British writer (1935–2017)

Eric Pringle (5 April 1935 - 13 April 2017) was a British writer for radio and television. He also wrote three novels for children.

He was one of the writers of the 1972 television series Pretenders and of the 1974 series The Carnforth Practice.

==Early life==
Educated at Morpeth Grammar School, Pringle went on to study at the University of Nottingham, graduating with an honours degree in English in 1957. His career took him to Gloucester and Bristol but a love of mountains lured Pringle to Kent Dene in Bowston, near Kendal. There, he worked for Kendal Provincial Insurance, working and editing the staff newspaper but soon became established as a writer of radio drama and television scripts.

==Career==
In 1975, he was commissioned by then-Doctor Who script editor Robert Holmes to pen a two-part serial entitled The Angurth for the programme's thirteenth season. This was eventually abandoned, but in 1981, Pringle was encouraged by his agent, former Who producer Peter Bryant, to submit new material for the show. Pringle delivered two proposals for four-part stories to the production office in August, one called The Darkness (possibly featuring the Daleks) and another entitled War Game. Script editor Eric Saward finally responded to Pringle, and in 1982, Pringle was asked to put together a scene breakdown for War Game.

By 1983, War Game had been rechristened The Awakening (and may also have been called Poltergeist at some point).
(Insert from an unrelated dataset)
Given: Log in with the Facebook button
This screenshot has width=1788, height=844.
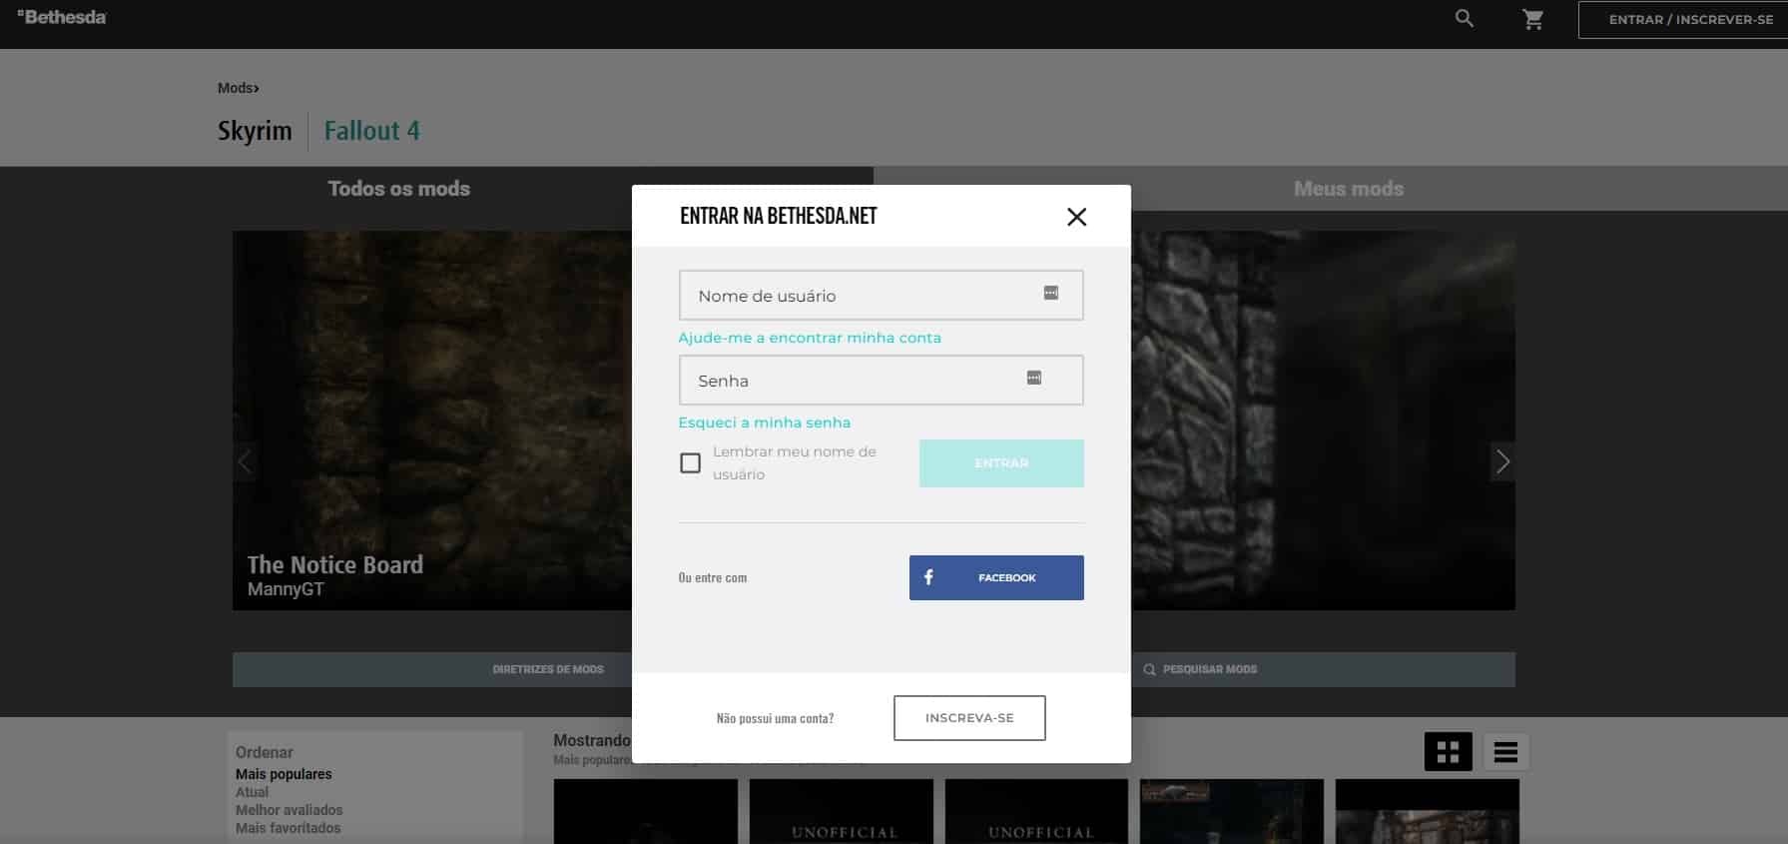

Saward and producer John Nathan-Turner had also come to the realisation that the story did not merit four episodes, and so Pringle was asked to condense it down to fit the two-part slot for Season Twenty-One. Pringle concurred and performed the necessary rewrites by April. Saward was still not satisfied with Pringle's modifications; consequently, he elected to heavily rewrite The Awakening. Pringle was not particularly pleased with Saward's rewrites, believing they made the story confusing and rushed. The Awakening was his only contribution to Doctor Who.
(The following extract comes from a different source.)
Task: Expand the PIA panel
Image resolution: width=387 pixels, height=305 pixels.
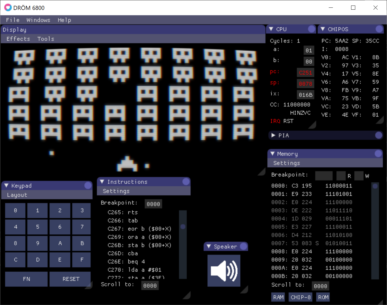Action: (x=273, y=135)
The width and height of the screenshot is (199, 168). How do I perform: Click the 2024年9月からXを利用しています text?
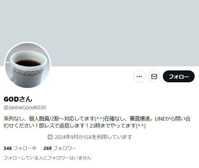94,137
Much of Pringle's more recent work has been for BBC Radio 4 including adaptations of The Wolves of Willoughby Chase and J. B. Priestley's The Good Companions. His 1993 play Meeting Bea about the later life of Beatrix Potter was subsequently turned into a theatre play, premiering later that year at the Redgrave Theatre, Farnham, initially as The Secret of Beatrix Potter. His 2001 play Hymus Paradisi about the life of composer Herbert Howells won a Sony Award, presented to him by George Martin. That year also saw the publication of his children's novel Big George. This has been followed by two sequels, Big George and the Seventh Knight and Big George and the Winter King. The latter was adapted by the author as a musical performed by the Malvern Theatre Players in 2007. The Big George books are a retelling of the Saint George and the Dragon myth with a science fiction twist.

==Personal life==
While working for Provincial Insurance, Pringle had to write in his spare time before being able to become a full-time writer around 1989.

After living in the Lake District for almost 30 years, Pringle relocated to Ledbury, Herefordshire in 1999. Later in life, he successfully battled oral cancer. He died of lung congestion in 2017.